The IRS has updated content it provides concerning the deductibility of employer contributions to a 401(k) plan made after the end of the tax year. The material now reflects the application of the SECURE Act as well as discussion of the use of up-to-date forms. 

The content is contained in the IRS Issue Snapshot, “Deductibility of Employer Contributions to a 401(k) Plan Made After the End of the Tax Year.” It discusses the timing rules of Internal Revenue Code (IRC) Sections 404(a)(6) and 415, and considers how they apply to employers that establish a new 401(k) plan after the end of the tax year.

Updated content covers a variety of areas, including: 

Establishing a plan. The Issue Snapshot observes that before contributions can be made or deducted, a plan must be established. Its discussion of that now reflects the provisions of Section 201 of the SECURE Act, which amended IRC Section 401(b)(2), and notes that for taxable years beginning after Dec. 31, 2019, that IRC Section permits an employer to establish a plan retroactively, as long as it does so by the due date—including extensions—for filing the employer's tax return for the taxable year of adoption, and the employer elects to treat the plan as having been adopted as of the last day of that prior taxable year. 

Timing of elective deferrals. In its discussion of timing of elective deferrals, the Issue Snapshot focuses on qualified cash or deferred arrangements (CODAs), which allow eligible employees to make an election between receiving cash compensation or deferring compensation into the plan.
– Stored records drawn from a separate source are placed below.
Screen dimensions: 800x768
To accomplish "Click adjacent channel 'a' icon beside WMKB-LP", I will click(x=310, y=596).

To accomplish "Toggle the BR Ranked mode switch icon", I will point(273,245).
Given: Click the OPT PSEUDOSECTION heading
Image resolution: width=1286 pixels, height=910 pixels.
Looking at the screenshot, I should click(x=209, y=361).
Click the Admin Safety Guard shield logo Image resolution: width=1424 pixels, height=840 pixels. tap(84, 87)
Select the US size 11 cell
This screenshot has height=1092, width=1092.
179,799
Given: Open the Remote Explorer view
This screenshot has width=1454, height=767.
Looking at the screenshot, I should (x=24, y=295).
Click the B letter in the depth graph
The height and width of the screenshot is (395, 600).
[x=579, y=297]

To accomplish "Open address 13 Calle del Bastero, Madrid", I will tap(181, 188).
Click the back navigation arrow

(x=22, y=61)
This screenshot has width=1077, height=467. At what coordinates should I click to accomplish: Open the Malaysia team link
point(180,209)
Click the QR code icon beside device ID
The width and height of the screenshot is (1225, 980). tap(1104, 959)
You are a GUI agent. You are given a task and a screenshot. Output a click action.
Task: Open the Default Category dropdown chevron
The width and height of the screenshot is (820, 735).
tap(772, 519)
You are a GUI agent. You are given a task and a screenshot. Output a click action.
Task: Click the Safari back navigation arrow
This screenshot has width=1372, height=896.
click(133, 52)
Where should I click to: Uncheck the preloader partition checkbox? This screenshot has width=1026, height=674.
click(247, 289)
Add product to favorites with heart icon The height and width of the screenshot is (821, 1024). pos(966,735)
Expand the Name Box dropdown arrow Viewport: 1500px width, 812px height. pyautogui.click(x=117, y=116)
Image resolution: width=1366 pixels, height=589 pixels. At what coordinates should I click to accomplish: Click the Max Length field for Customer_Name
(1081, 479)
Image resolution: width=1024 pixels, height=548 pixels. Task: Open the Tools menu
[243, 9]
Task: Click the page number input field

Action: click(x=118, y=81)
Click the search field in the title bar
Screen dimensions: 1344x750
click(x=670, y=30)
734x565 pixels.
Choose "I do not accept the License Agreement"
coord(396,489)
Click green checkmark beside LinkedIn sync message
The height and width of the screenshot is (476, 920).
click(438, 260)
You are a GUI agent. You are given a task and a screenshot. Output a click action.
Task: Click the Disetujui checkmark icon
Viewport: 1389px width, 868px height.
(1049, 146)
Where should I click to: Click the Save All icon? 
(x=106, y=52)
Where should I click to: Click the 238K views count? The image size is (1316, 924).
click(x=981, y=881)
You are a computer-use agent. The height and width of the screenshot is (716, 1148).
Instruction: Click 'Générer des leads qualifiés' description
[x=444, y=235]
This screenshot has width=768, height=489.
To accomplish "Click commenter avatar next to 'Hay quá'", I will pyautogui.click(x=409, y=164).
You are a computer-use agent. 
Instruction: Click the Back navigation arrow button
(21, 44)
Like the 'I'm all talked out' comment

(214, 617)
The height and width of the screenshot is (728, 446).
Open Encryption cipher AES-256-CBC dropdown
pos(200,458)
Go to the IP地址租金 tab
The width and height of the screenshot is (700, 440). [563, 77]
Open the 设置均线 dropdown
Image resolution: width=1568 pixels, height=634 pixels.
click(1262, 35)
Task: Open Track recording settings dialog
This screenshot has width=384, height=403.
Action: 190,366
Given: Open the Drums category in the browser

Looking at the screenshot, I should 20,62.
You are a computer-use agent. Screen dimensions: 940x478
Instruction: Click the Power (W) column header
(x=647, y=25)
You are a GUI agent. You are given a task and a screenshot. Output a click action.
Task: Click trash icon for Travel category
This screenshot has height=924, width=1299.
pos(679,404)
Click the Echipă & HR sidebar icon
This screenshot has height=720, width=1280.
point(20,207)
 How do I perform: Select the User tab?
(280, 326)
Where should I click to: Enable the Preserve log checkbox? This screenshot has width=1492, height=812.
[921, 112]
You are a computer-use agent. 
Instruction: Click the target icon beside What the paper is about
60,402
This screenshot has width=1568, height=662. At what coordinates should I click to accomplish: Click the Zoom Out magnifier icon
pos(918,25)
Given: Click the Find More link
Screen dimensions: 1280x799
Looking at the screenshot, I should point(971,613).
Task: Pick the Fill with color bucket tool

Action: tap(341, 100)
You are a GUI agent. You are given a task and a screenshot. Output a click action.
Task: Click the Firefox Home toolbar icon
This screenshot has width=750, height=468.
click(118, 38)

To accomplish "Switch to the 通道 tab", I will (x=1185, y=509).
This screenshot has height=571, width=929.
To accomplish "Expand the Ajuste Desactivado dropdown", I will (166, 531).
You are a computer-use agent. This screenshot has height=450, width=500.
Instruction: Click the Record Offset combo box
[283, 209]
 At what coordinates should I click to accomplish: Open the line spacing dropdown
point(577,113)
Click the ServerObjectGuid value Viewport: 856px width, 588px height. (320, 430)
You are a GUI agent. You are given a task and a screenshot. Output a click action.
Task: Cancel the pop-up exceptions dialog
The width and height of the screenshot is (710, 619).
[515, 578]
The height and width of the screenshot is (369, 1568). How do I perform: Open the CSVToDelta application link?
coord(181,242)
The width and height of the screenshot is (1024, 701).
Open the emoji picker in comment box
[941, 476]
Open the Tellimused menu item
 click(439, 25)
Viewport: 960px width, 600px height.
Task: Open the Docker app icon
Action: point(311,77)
A CODA must be established before compensation can be deferred, it explains, and retroactive elective deferrals generally are not permitted. A plan is considered established as of the later of (1) the date the arrangement is adopted, or (2) the date the arrangement is effective.

The amendments to IRC Section 401(b)(2) made by Section 317 of SECURE 2.0, however, make an exception to this general timing rule available for new single-member 401(k) plans. Beginning in 2023, an individual who owns the entire interest in an unincorporated business, and who is the only employee of such trade or business, can adopt a new 401(k) plan after the end of the taxable year and—for the first year only—can elect to defer net earnings from self-employment in the prior year as late as the due date for the individual's tax return. 

Examples. In its discussion of the timing of deductible profit-sharing or matching contributions and the timing of allocations to participant accounts, the Issue Snapshot provides examples concerning application of the rules through filing forms such as Forms 1040 and 1120. 

The IRS also provides examples of how these amendments apply in the cases of an employer that decides to offer a retirement plan to its employees, a corporation that files its Form 1120 with an anticipatory deduction, treatment of a Form 1120 that reflects a profit-sharing deduction, treatment of salary deferrals, and a sole proprietorship that sees to add a 401(k) to its profit-sharing plan.